Given instruction:
Add -17 to every coordinate in the answers and rewrite the part of the records that opens with the line containing "Click the Remove" and continues through the end of the records, keeping the requests. Leave the pictures out.

Provided records:
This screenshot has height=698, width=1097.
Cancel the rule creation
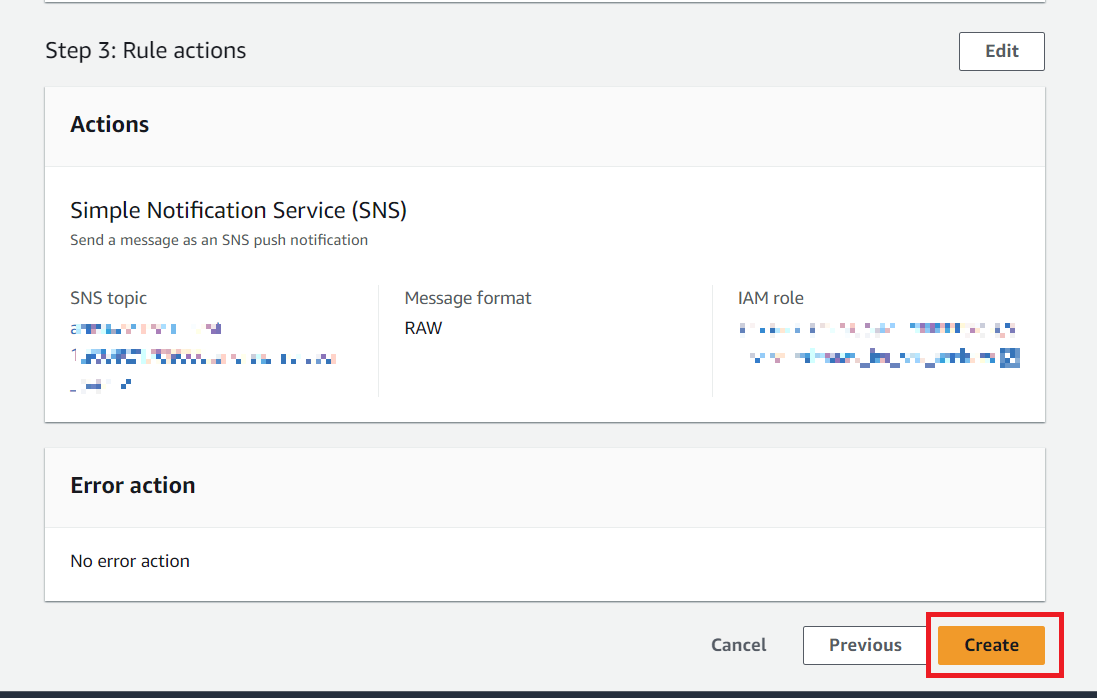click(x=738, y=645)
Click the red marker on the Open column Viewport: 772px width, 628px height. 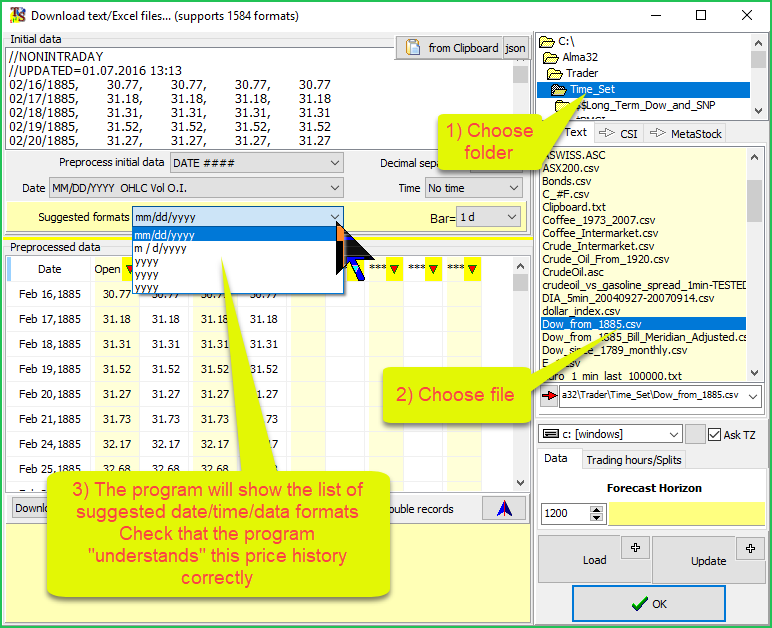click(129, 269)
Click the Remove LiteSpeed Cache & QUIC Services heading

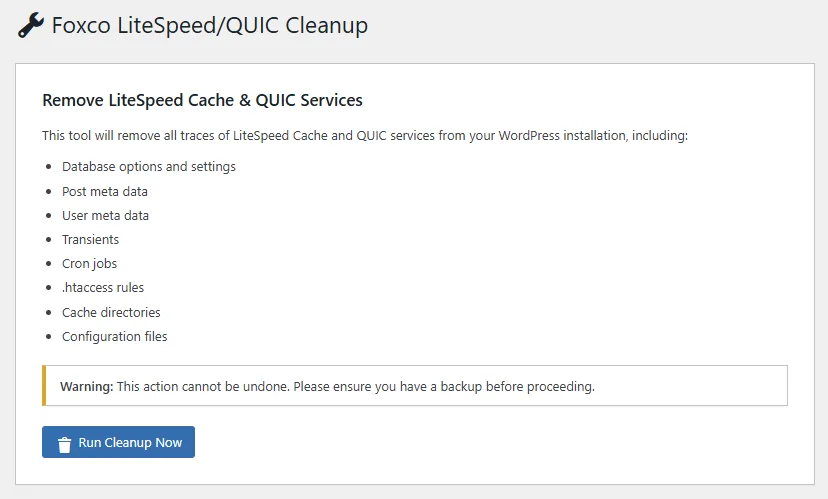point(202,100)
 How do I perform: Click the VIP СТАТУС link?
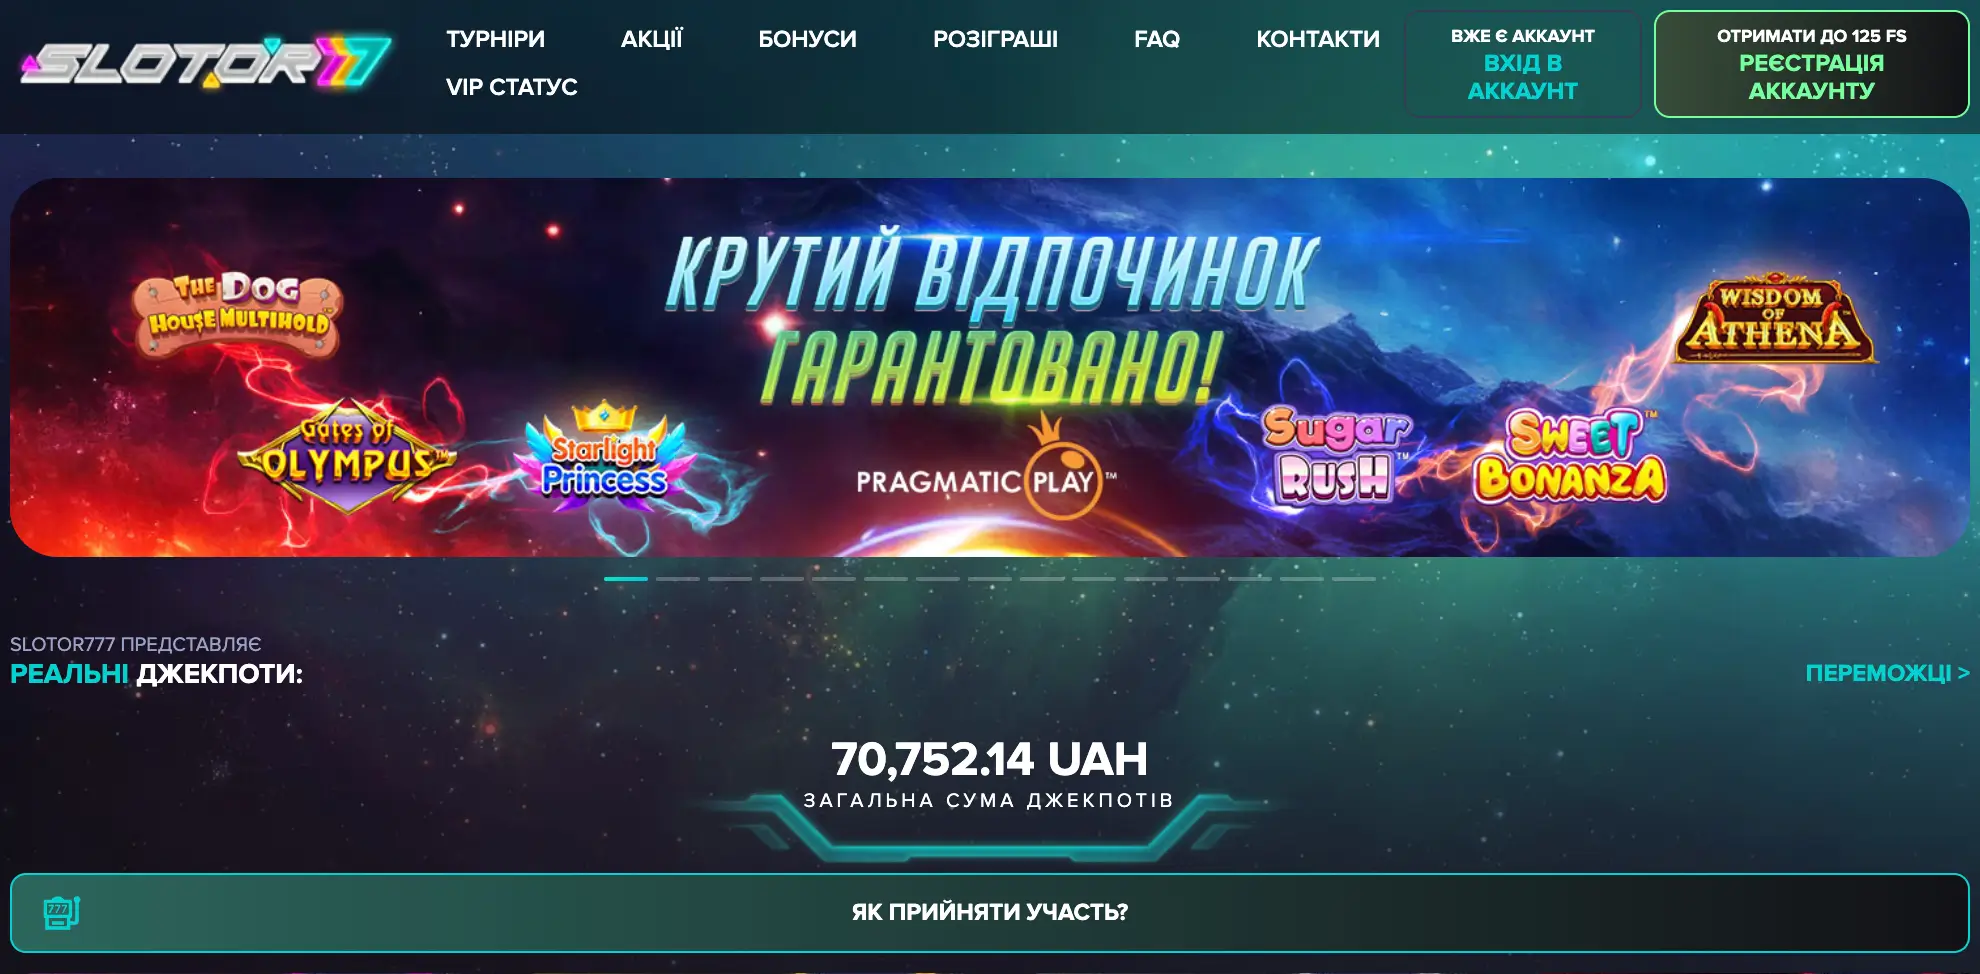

Correct response:
Click the Remove LiteSpeed Cache & QUIC Services heading

point(185,83)
 How do I perform: Click the VIP СТАТУС link?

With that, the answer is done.